§ **WHAT THIS TASK INVOLVES**
Swap each "Task" in the lines below for "Instruction" and reproduce the lines with nothing else altered, leaving out the pictures.

§ **INFORMATION SHOWN**
=-=-=

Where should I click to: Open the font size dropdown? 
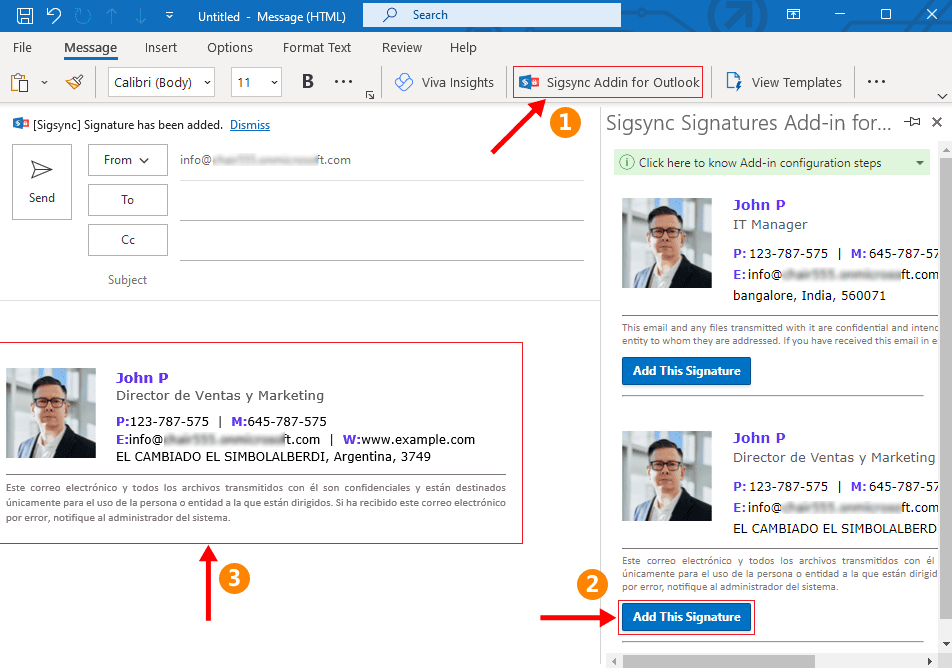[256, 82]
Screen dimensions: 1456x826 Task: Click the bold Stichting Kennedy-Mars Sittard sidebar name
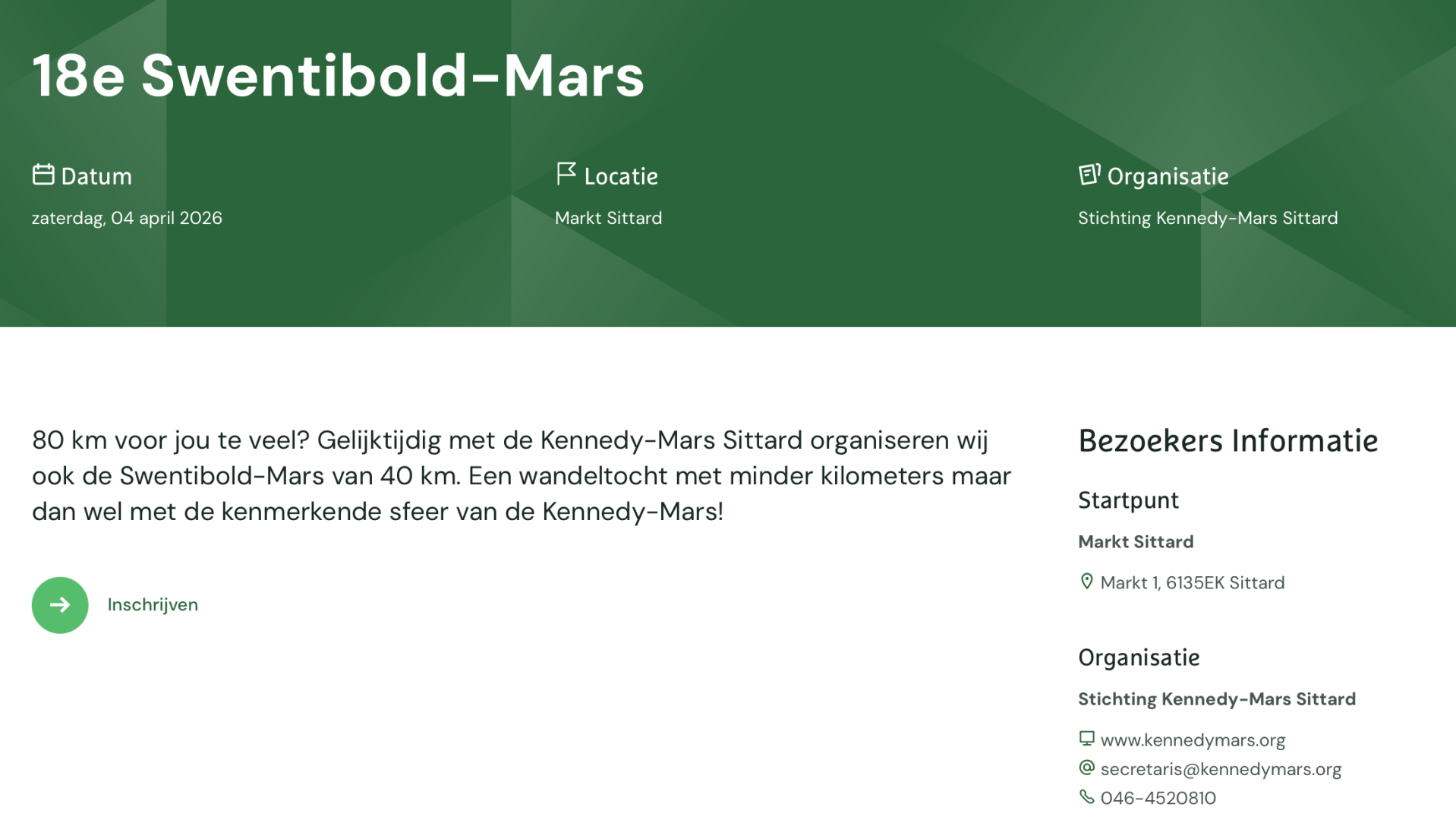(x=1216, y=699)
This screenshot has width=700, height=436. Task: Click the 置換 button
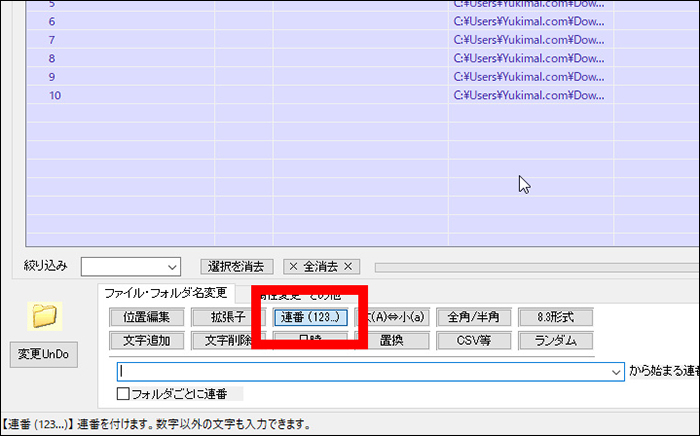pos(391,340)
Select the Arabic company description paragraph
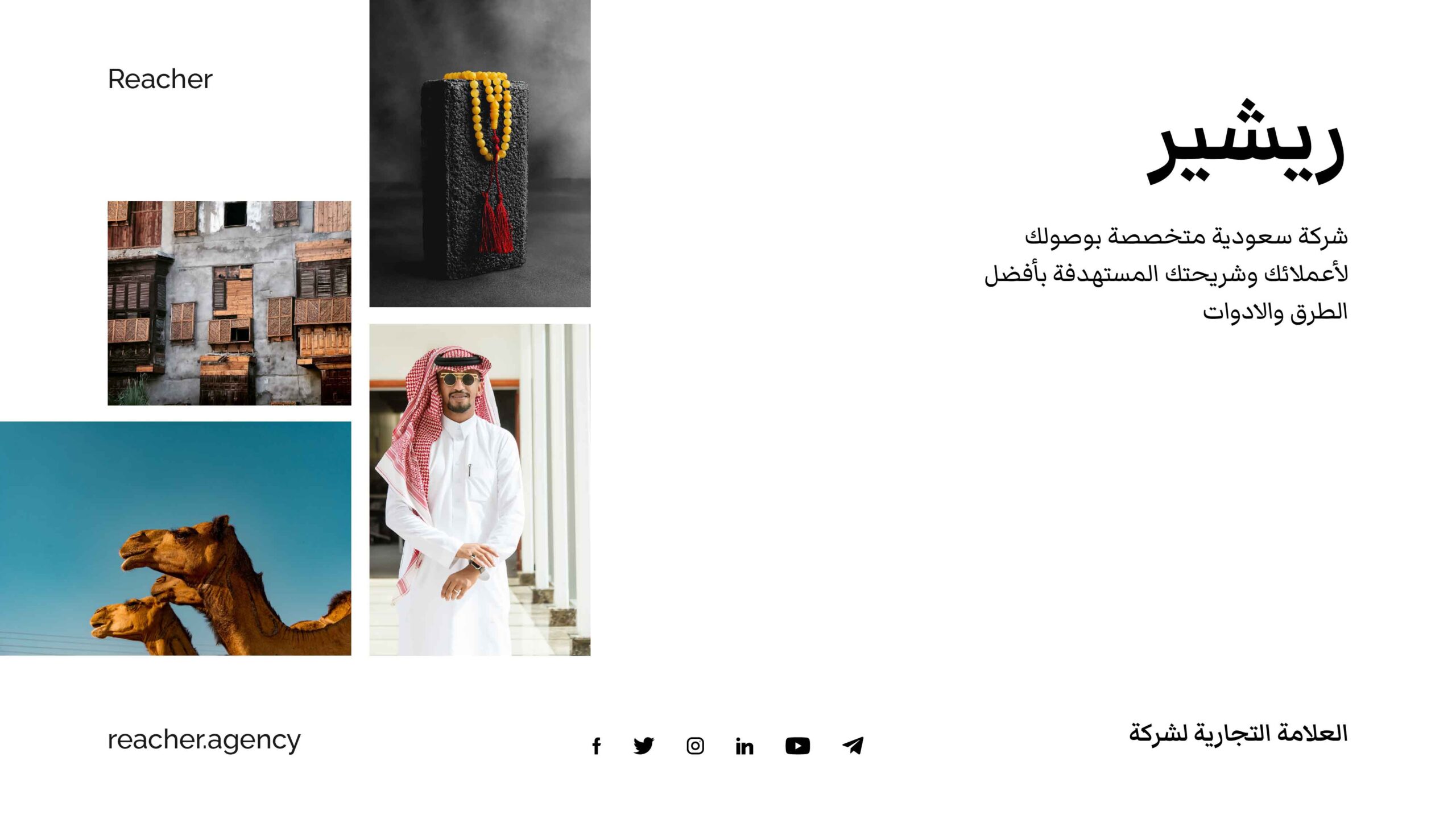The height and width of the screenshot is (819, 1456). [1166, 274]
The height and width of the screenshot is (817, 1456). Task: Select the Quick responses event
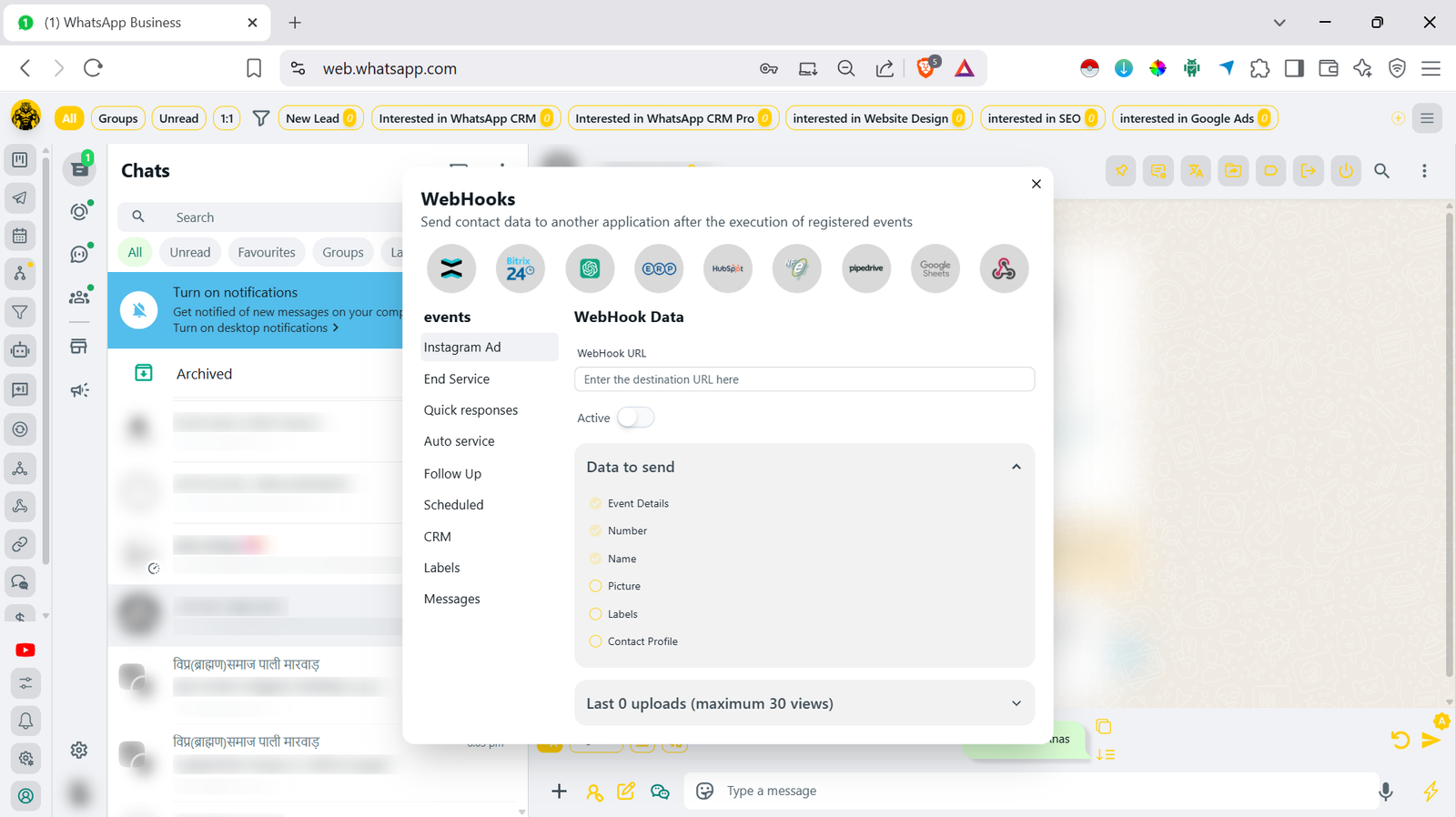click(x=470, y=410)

=-=-=

§ **RESULT OF THE EXERCISE**
Where should I click to: Open the font size dropdown? 
[256, 82]
Screen dimensions: 1456x826 Instruction: Click the bold Stichting Kennedy-Mars Sittard sidebar name
(x=1216, y=699)
This screenshot has width=700, height=436. Instruction: Click the 置換 button
pos(391,340)
Select the Arabic company description paragraph
The height and width of the screenshot is (819, 1456). [1166, 274]
The height and width of the screenshot is (817, 1456). Instruction: Select the Quick responses event
click(x=470, y=410)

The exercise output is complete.